(Data extracted from a collection)
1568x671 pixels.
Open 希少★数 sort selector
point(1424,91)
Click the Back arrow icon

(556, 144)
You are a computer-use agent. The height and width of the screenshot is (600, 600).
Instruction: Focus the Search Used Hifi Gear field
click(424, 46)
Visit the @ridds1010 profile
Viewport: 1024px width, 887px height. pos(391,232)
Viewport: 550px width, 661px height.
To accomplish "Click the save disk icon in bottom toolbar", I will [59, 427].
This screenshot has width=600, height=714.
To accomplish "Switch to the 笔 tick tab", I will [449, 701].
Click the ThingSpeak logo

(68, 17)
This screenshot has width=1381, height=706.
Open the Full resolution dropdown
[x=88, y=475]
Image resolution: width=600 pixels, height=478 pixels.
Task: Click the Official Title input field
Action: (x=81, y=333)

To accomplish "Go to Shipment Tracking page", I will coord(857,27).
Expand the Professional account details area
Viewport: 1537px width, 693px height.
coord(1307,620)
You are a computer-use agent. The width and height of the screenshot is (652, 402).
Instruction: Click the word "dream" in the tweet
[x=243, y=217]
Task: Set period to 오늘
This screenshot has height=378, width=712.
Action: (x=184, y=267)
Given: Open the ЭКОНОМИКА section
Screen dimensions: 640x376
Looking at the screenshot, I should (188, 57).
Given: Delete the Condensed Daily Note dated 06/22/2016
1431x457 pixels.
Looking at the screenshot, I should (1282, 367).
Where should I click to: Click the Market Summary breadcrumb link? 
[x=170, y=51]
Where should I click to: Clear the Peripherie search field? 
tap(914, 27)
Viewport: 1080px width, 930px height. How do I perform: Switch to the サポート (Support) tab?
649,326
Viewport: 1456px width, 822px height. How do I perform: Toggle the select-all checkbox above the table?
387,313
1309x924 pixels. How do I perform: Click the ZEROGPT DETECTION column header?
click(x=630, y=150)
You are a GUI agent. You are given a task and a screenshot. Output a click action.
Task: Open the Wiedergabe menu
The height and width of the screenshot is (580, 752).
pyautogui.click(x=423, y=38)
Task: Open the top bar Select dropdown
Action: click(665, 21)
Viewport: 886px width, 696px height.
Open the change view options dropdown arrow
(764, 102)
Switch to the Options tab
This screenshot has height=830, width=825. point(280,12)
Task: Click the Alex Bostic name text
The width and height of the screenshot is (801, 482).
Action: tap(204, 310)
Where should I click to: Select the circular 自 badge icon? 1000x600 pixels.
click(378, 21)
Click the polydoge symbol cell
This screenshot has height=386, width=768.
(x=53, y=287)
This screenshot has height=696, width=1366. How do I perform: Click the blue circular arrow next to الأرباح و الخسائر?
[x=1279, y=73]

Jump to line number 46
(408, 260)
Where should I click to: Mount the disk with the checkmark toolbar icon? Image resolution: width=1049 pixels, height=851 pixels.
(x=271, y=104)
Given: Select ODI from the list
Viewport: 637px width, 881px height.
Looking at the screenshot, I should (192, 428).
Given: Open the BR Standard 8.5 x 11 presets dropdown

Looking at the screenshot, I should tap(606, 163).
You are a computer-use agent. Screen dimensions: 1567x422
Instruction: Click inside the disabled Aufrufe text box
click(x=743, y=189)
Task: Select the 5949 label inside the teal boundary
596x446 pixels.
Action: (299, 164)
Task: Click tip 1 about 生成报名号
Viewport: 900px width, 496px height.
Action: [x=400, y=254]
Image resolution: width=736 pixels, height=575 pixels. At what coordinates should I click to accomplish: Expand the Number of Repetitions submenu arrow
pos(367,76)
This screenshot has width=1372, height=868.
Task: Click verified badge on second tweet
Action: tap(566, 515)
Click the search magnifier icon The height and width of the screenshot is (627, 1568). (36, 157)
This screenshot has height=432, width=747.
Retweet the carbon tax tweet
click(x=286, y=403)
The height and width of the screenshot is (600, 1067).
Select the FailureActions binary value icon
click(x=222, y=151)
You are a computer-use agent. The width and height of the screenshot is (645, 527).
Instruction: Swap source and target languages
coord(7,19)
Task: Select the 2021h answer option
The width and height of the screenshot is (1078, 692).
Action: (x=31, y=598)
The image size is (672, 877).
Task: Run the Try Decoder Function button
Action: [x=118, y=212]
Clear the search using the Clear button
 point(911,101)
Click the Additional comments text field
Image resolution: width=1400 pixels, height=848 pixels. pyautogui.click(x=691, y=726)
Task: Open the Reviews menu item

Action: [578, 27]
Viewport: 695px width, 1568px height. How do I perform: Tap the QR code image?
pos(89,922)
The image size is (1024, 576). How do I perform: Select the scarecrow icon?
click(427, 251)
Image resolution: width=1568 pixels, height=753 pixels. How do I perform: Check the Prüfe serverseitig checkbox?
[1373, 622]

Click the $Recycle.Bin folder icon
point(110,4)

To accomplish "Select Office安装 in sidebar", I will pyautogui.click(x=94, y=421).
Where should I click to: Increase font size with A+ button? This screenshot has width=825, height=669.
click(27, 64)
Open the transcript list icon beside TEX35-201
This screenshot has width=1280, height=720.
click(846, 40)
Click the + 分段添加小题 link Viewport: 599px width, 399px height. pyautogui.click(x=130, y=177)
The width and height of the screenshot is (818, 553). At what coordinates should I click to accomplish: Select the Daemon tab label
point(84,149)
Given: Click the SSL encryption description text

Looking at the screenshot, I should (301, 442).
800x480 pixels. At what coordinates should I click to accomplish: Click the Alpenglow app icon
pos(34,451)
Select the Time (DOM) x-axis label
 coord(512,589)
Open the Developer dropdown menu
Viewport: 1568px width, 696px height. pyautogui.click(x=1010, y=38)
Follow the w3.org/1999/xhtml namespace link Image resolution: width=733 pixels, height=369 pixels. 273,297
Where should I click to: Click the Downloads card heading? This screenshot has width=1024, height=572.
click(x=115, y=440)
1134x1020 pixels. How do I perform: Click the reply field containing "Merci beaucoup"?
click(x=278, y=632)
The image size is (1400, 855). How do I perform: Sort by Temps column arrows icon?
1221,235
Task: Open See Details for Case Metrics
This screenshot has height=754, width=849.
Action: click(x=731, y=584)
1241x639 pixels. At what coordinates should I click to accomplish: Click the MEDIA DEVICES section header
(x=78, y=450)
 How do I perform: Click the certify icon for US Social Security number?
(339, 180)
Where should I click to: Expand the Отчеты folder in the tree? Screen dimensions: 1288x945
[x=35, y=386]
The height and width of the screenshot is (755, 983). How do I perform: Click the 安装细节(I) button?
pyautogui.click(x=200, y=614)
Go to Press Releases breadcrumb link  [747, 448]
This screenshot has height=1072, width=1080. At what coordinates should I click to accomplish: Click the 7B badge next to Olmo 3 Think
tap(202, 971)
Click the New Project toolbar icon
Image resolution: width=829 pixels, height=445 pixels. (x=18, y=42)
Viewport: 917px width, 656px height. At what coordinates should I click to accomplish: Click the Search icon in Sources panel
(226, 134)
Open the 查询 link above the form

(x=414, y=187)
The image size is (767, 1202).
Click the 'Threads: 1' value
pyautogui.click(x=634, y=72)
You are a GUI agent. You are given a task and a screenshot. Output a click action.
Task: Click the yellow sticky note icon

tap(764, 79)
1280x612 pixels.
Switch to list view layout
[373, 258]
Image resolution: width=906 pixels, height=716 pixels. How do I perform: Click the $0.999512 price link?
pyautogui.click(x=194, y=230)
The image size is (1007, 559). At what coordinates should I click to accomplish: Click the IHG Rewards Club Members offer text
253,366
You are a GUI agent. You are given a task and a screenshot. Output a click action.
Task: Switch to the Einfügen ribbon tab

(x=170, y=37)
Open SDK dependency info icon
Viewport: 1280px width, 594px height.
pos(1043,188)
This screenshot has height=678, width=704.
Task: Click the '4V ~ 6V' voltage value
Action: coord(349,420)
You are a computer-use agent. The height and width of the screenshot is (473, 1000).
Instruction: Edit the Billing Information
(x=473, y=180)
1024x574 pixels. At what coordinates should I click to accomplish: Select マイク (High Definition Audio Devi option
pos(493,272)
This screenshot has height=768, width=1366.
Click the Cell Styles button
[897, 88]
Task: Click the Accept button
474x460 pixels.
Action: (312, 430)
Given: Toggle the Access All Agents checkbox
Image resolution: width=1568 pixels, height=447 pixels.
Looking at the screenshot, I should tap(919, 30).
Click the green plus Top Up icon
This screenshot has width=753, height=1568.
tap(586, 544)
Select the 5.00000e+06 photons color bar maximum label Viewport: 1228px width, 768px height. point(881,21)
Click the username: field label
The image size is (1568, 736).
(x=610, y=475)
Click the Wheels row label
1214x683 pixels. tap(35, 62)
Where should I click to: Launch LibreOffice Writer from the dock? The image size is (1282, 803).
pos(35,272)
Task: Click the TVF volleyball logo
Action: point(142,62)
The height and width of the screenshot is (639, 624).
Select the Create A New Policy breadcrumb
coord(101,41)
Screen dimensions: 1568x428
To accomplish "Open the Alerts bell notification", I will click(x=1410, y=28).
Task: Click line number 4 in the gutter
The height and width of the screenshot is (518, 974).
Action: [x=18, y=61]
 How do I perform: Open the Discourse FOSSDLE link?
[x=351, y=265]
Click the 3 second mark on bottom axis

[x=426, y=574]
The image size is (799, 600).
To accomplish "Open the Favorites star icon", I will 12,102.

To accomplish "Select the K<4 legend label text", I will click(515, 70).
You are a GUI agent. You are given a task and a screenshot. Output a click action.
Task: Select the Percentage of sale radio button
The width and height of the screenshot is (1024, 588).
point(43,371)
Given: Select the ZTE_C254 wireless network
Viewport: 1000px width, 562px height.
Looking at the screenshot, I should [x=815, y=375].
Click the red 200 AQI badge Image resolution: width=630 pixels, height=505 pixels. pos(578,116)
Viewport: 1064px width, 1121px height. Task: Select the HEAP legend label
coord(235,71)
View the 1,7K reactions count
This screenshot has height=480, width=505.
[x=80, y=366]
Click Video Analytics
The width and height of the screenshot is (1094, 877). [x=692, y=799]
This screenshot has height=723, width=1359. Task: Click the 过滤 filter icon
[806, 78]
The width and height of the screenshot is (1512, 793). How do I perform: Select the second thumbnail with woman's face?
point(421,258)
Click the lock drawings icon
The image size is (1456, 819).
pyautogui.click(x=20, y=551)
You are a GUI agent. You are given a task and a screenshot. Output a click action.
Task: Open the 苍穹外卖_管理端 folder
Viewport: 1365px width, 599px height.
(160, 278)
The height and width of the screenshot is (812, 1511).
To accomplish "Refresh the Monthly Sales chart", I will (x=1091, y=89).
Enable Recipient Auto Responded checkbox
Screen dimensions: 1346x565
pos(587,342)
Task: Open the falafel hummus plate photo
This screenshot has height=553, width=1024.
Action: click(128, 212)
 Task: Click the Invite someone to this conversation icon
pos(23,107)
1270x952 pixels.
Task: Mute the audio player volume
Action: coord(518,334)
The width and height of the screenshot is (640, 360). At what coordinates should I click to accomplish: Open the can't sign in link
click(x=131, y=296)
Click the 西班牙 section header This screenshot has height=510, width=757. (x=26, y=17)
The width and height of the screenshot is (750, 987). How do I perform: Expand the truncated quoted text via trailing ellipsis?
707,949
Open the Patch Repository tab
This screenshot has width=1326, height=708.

WHAT THE EXERCISE ASKS.
Give back the records word for word. Start at the first line, end at the line containing "Task: Open the Wiedergabe menu", and include both.

COMPLETED EXERCISE.
1568x671 pixels.
Open 希少★数 sort selector
point(1424,91)
Click the Back arrow icon

(556, 144)
You are a computer-use agent. The height and width of the screenshot is (600, 600).
Instruction: Focus the Search Used Hifi Gear field
click(424, 46)
Visit the @ridds1010 profile
Viewport: 1024px width, 887px height. pos(391,232)
Viewport: 550px width, 661px height.
To accomplish "Click the save disk icon in bottom toolbar", I will [59, 427].
This screenshot has width=600, height=714.
To accomplish "Switch to the 笔 tick tab", I will [449, 701].
Click the ThingSpeak logo

(68, 17)
This screenshot has width=1381, height=706.
Open the Full resolution dropdown
[x=88, y=475]
Image resolution: width=600 pixels, height=478 pixels.
Task: Click the Official Title input field
Action: (x=81, y=333)

To accomplish "Go to Shipment Tracking page", I will coord(857,27).
Expand the Professional account details area
Viewport: 1537px width, 693px height.
coord(1307,620)
You are a computer-use agent. The width and height of the screenshot is (652, 402).
Instruction: Click the word "dream" in the tweet
[x=243, y=217]
Task: Set period to 오늘
This screenshot has height=378, width=712.
Action: (x=184, y=267)
Given: Open the ЭКОНОМИКА section
Screen dimensions: 640x376
Looking at the screenshot, I should (188, 57).
Given: Delete the Condensed Daily Note dated 06/22/2016
1431x457 pixels.
Looking at the screenshot, I should (1282, 367).
Where should I click to: Click the Market Summary breadcrumb link? 
[x=170, y=51]
Where should I click to: Clear the Peripherie search field? 
tap(914, 27)
Viewport: 1080px width, 930px height. How do I perform: Switch to the サポート (Support) tab?
649,326
Viewport: 1456px width, 822px height. How do I perform: Toggle the select-all checkbox above the table?
387,313
1309x924 pixels. How do I perform: Click the ZEROGPT DETECTION column header?
click(x=630, y=150)
You are a GUI agent. You are given a task and a screenshot. Output a click action.
Task: Open the Wiedergabe menu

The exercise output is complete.